Киирис потянулась к нему, отдалась поцелую со всей любовью, которая — она знала — не потускнеет даже, когда их тела станут лишь воспоминанием. В конце концов, их сказка оказалась тяжелой и мрачной, но много счастливее прочих. Потому что они заплатили за нее болью, кровью, страданием и собственными жизнями.
Когда Дэйн ушел, она с наслаждением подставила лицо теплым солнечным лучам.
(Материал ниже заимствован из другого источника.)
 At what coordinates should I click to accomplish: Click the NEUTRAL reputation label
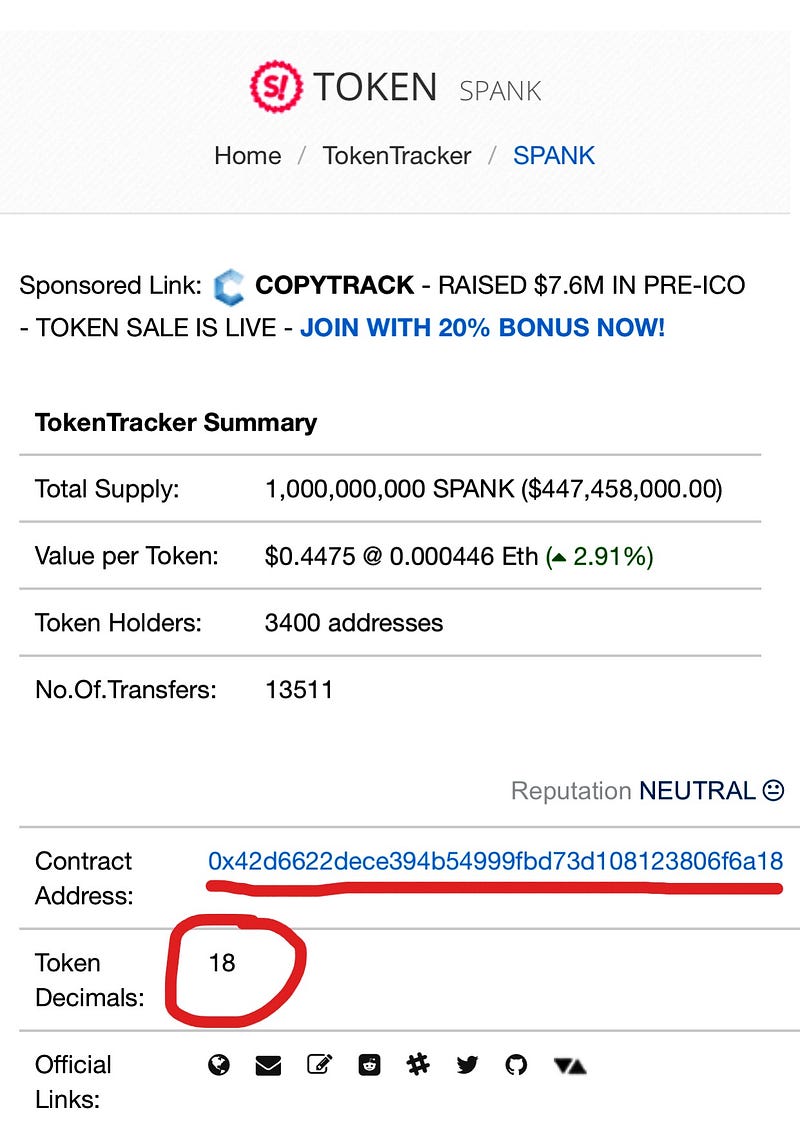[x=697, y=791]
Пошел уже второй год, как пустынные земли вокруг Мерода начали зеленеть, и даже здесь, под охраной Аспекта, Киирис ощущала, как медленно разрушается тяготеющее над империей проклятие сгинувших мейритов. Когда-нибудь, и в эти края вернутся птицы, и первые люди привезут на телегах свой нехитрый скарб. Она больше не слышала теургию, но все еще иногда могла видеть будущее. Пусть отрывисто и неясно, словно разглядывала причудливые узоры, нарисованные ветром в облаках.
Она приложила к глазам ладонь, всматриваясь в белоснежные хлопья на безупречно-синем небе — и выше, туда, куда не мог заглянуть никто. Выше и дальше, сквозь время, сквозь сущность мироздания.
«Я знаю, что ты там, Раслер, — произнесла мысленно, когда взгляд опустился с небес прямо на заснеженные, обледеневшие равнины чужой, неизвестной земли. — Я знаю, что ты, наконец, проснулся. И я скажу императору, что тебе понадобится его помощь, чтобы отвоевать Северное королевство. Поверь, я точно знаю, что даже богам иногда никак не обойтись без помощи смертных».